# Records provided
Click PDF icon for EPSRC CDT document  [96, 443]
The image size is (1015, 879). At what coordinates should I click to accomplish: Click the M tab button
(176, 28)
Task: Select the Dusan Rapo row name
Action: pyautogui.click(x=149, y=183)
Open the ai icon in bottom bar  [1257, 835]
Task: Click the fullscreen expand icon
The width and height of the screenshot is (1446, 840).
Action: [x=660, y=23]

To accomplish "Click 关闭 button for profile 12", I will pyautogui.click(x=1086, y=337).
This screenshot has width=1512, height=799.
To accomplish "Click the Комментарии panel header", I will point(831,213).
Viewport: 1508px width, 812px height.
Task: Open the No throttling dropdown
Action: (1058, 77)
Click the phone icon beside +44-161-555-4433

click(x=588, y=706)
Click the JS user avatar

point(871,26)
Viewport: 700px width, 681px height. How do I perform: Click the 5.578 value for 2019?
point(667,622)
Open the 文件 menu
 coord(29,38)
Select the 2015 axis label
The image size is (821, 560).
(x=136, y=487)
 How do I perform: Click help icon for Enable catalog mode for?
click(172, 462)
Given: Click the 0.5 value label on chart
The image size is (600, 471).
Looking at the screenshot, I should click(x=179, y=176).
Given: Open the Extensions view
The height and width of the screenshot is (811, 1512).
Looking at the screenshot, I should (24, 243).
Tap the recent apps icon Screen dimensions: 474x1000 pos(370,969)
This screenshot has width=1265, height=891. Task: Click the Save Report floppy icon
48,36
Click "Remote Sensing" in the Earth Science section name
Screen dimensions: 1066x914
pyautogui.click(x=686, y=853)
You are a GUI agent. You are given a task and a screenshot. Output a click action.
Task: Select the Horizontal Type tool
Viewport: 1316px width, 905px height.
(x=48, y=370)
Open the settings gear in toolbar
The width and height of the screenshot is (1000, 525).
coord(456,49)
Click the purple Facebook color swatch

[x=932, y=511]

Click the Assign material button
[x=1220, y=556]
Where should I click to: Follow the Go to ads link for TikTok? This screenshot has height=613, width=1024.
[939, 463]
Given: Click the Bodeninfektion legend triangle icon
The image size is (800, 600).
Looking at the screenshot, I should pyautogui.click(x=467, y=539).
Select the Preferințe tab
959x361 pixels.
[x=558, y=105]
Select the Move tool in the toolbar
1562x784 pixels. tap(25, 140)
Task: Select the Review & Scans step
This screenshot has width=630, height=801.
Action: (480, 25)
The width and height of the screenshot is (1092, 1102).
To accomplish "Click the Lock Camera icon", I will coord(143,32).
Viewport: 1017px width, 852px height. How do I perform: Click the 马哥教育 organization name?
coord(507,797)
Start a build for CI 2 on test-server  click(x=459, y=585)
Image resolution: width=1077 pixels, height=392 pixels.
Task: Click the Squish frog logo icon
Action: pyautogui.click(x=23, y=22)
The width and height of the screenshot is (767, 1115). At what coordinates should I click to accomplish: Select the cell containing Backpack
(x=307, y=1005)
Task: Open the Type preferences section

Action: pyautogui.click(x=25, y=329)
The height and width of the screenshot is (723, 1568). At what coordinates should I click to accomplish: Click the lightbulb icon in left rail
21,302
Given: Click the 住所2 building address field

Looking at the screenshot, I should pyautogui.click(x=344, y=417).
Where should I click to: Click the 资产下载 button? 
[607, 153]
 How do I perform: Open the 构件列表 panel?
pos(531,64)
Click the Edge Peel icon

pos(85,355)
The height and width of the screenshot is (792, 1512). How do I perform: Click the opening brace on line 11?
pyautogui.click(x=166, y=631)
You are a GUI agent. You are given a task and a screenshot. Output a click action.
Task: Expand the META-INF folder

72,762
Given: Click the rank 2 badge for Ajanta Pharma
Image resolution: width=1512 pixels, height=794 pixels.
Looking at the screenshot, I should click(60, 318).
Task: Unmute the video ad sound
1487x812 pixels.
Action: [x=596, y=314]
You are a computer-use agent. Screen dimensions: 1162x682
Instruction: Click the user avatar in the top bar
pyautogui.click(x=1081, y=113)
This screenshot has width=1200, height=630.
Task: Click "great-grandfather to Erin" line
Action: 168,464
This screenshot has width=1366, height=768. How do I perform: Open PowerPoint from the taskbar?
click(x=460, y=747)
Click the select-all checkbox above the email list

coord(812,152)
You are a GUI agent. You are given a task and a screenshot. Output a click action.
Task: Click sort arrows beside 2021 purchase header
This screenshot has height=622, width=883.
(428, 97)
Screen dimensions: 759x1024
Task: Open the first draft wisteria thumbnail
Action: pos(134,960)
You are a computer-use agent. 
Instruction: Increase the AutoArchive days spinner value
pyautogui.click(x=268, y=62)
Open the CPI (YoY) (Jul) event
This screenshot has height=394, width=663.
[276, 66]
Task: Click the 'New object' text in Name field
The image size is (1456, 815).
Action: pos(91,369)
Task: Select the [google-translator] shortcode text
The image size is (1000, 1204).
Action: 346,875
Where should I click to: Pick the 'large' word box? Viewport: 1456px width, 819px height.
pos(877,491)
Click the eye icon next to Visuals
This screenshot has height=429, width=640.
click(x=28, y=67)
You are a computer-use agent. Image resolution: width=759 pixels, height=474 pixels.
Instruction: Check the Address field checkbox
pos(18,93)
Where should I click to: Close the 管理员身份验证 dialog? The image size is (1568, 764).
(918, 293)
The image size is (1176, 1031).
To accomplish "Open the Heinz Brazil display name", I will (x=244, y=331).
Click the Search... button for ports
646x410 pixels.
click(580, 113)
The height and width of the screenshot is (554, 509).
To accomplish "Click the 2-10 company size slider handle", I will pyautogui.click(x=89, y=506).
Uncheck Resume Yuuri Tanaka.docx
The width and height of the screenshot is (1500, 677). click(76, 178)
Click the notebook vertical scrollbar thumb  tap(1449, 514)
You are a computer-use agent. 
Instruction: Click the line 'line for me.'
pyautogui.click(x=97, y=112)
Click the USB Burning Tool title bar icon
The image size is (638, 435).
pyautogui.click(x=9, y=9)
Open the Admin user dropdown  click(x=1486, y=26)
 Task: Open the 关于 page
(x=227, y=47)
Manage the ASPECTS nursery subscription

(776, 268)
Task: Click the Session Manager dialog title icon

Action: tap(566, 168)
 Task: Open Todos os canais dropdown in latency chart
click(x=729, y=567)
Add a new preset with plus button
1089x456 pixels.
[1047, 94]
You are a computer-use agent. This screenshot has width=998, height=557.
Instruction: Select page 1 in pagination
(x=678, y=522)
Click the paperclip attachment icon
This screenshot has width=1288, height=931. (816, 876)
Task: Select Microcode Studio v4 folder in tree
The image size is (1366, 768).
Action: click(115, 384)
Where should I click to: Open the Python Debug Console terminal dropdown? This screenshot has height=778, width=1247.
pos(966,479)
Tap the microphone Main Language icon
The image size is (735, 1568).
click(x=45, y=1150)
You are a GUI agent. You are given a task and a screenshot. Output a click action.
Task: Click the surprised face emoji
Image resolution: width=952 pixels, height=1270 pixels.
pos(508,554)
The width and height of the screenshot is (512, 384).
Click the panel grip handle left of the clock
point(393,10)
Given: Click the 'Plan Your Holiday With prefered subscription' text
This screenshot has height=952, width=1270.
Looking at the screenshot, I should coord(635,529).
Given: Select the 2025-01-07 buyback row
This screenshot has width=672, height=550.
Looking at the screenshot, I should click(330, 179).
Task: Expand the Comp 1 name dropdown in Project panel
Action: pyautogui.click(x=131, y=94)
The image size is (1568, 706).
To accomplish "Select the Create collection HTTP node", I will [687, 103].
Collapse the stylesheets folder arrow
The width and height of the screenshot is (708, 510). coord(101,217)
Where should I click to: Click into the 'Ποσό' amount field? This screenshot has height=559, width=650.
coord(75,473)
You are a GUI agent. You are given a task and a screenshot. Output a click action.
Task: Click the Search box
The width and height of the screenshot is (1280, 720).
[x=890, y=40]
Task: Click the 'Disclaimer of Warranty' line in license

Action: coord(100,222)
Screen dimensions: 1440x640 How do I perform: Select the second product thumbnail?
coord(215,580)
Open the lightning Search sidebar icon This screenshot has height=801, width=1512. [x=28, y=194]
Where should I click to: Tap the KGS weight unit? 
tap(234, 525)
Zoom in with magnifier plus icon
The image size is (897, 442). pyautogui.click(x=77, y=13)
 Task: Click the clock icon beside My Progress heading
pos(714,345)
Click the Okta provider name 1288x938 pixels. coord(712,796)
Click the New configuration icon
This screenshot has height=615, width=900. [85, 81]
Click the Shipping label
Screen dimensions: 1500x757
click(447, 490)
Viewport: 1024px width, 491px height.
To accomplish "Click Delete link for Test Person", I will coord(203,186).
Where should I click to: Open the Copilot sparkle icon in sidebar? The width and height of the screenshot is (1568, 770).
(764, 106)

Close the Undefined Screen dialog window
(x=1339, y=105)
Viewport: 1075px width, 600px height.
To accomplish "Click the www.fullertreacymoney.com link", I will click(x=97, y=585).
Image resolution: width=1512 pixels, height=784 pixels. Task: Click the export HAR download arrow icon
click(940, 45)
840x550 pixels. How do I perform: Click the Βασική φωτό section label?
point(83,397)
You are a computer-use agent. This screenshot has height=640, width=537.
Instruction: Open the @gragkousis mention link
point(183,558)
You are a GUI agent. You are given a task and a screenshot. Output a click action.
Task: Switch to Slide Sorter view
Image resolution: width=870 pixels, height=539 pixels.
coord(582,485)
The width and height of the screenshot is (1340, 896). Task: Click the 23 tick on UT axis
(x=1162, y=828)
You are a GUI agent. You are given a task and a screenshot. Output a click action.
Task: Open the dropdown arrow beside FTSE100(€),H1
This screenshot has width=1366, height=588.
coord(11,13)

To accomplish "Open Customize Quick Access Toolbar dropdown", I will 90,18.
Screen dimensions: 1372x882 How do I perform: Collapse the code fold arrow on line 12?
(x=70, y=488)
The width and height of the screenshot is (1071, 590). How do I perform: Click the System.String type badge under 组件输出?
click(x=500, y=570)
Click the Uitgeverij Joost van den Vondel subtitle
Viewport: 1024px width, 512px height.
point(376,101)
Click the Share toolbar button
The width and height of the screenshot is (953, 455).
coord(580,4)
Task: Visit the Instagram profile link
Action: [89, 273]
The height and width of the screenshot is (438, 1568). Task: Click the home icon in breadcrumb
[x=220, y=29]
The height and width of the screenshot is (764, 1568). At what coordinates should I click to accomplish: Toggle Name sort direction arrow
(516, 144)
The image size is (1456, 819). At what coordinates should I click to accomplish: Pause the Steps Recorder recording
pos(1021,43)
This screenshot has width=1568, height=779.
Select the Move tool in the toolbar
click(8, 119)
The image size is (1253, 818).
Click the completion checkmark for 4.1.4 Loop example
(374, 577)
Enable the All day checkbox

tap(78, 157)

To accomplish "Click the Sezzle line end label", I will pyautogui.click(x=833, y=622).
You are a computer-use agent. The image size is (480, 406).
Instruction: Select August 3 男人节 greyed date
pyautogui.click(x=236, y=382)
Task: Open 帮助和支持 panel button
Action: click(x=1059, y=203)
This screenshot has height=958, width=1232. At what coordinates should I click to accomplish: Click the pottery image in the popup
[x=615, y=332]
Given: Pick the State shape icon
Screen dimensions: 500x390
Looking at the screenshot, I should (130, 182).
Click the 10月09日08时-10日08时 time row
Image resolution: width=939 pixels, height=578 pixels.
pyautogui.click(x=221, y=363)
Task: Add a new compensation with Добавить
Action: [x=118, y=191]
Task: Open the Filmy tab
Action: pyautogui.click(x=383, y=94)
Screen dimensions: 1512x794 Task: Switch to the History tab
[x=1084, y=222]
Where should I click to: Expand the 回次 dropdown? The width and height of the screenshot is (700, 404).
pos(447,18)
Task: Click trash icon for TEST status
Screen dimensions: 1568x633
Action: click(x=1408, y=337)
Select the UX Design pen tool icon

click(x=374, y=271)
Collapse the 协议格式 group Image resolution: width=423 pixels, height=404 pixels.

# Exercise goal
Return, unchanged, the rows from the start of the rows through the line containing "Open the ai", including both ends.

# Full answer
Click PDF icon for EPSRC CDT document  [96, 443]
The image size is (1015, 879). At what coordinates should I click to accomplish: Click the M tab button
(176, 28)
Task: Select the Dusan Rapo row name
Action: pyautogui.click(x=149, y=183)
Open the ai icon in bottom bar  [1257, 835]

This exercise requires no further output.